Flight Two: Light and Youthful Reds
Led by the Rodriguez Alicante ‘Al Muvedere’ 2007 (16.0/20), 13.5% alc, 100% bush vine Monastrell, wild yeast fermentation and given no oak maturation, this was light red with garnet hues on edge. A soft, plump wine with ripe, warm-climate flavours, juicy and jammy, this showed a little oxidation flatness. Tannin content was low, enabling instant accessibility. The Rodriguez Cigales ‘ Vino 105’ 2008 (17.5/20), at 13.5% alc, a blend of Tempranillo and Garnacha was S/S vinified. Dark red with youthful purple hues, this was bright, fresh, sweet with dark berry and plum characters on a lively palate with good tannin grip. A fresh, modern red to suit all occasions.

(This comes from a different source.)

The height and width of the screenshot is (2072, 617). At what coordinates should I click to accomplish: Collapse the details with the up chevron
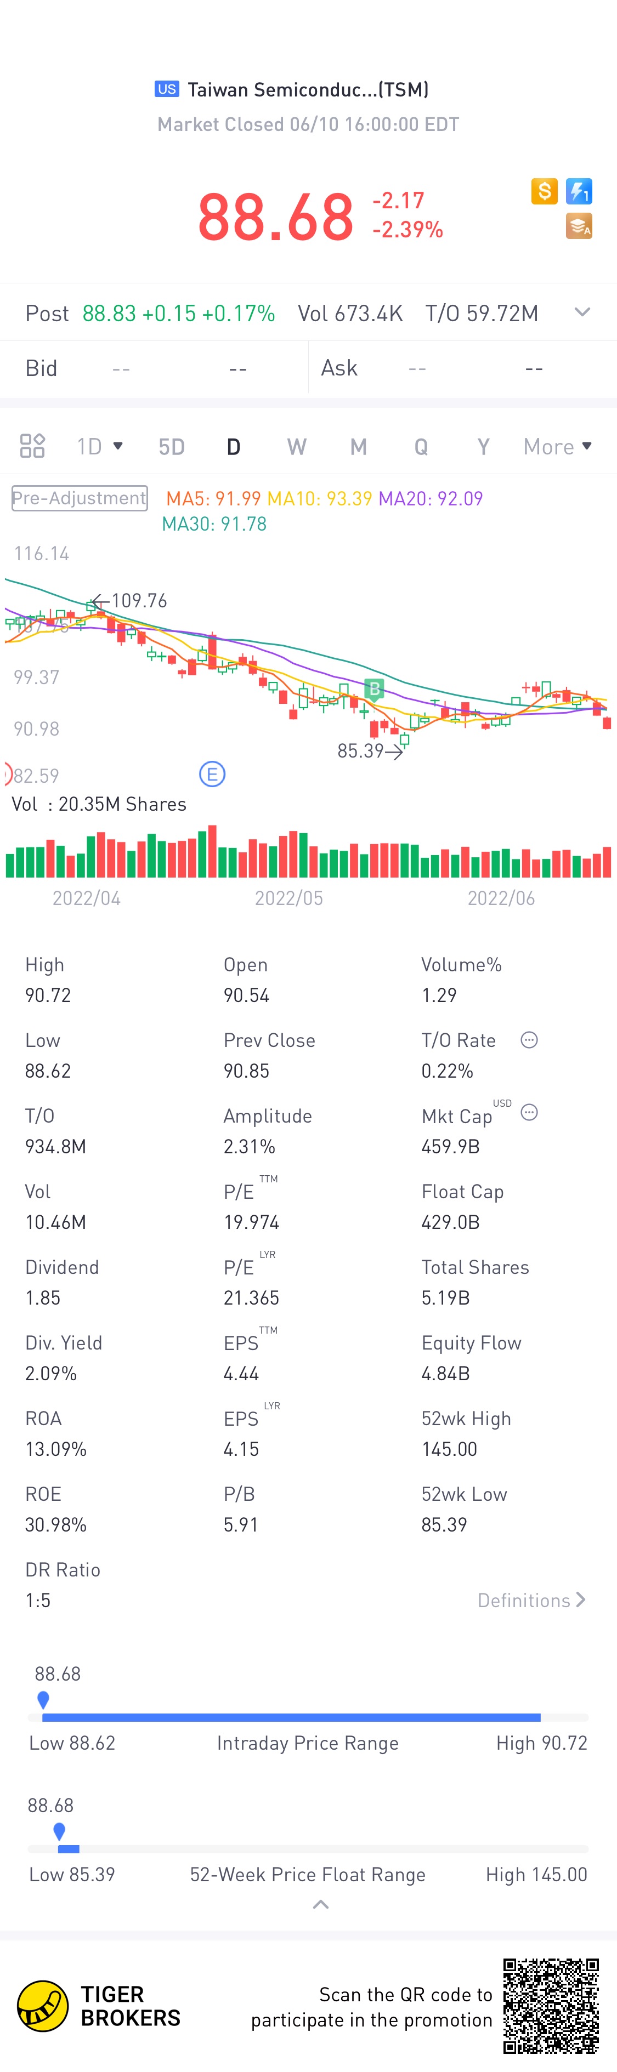[x=320, y=1904]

Flight Three: Toro and Castilla y Leon
This proved to be a most interesting flight where the wines from the up-and-coming Tempranillo growing region of Toro, plus a Garnacha wine from Cebreros, also in the Castilla y Leon area were tasted without and with charcuterie to show how food benefits the showing of many European texturally-based wines. In each case, the wine was better received with food. First was the Rodriguez Toro ‘Dehesa Gago’ 2008(17.0/20), 14.5% alc, from bush vine Tempranillo, seeing no oak contact. Deepish ruby red in colour, this was fresh with the aromas of dark cherries and berries with a herbal element, not unlike many Central Otago Pinot Noirs. Essentially simple and low in extract, but attractive with its fruitiness. The Rodriguez Toro ‘Gago’ 2006 (18.0-/20), 14.5% alc, was 100% bush vine Tempranillo aged 14 months in foudre and barrique. This was dark ruby red with purple hues, youthful in appearance. Fullish-bodied, with prominent tannin extraction, this was relatively rounded with its more leathery, savoury and secondary game-like characters. A slight oxidative note took away from the freshness, but this was a seriously constructed effort. The Rodriguez Toro ‘Pago la Jara’ 2006 (19.0-/20), 14.5% alc, was Tempranillo with a small proportion of the white Albillo variety, from a total of 4 hectares, all wood vat fermented and aged 18 months in 70% new French oak. Dark, deep ruby red in colour, this had a beautifully rich and aromatic, floral bouquet allied to a sumptuous and succulent palate with fine-grained tannins. The dark berry fruit flavours unfolded in the glass, and its balance was impressive. Only 380 dozen made. The final wine in this flight was the Rodriguez Castilla y Leon ‘Pegaso’ 2006 (17.0-/20), 15.0% alc, 100% bush vine Garnacha, wood fermented and aged in French puncheons for 24-30 months. From Barrancos de Pizarra, this was garnet red in colour, light orange edged, with up-front raspberryish, warm-climate Garnacha fruit showing a little volatility. Though showing aromatic fruit and a degree of elegance, this possessed heat and dried on the palate to some degree.
Flight Four: Rioja
A pair of Riojas at the opposite ends of the spectrum in terms of aspiration, yet demonstrating typicity to many tasters. First was the Rodriguez Rioja ‘LZ’ 2008 (16.5/20), 13.5% alc, all bush vine Tempranillo, Graciano and Garnacha, seeing no oak contact. Medium ruby red in colour, this was a little restrained on nose but elegantly sized with some depth of floral fruits and the extraction a significant component showing. A simpler wine to drink with more rustic cuisine. TheRodriguez Rioja ‘Altos de Lanzaga’ 2005(19.0/20), 14.5% alc, was a blend of Tempranillo, Graciano and Garnacha, biodynamically grown from 4 ha over seven plots, aged 18 months in oak. Very dark red-black colour, this was an intense and tightly bound wine with richness, lusciousness and depth of sweet fruit matched by powerful toasty oak.. A wine of concentration and intensity, this is modern Rioja that will live decades. Only 390 dozen made.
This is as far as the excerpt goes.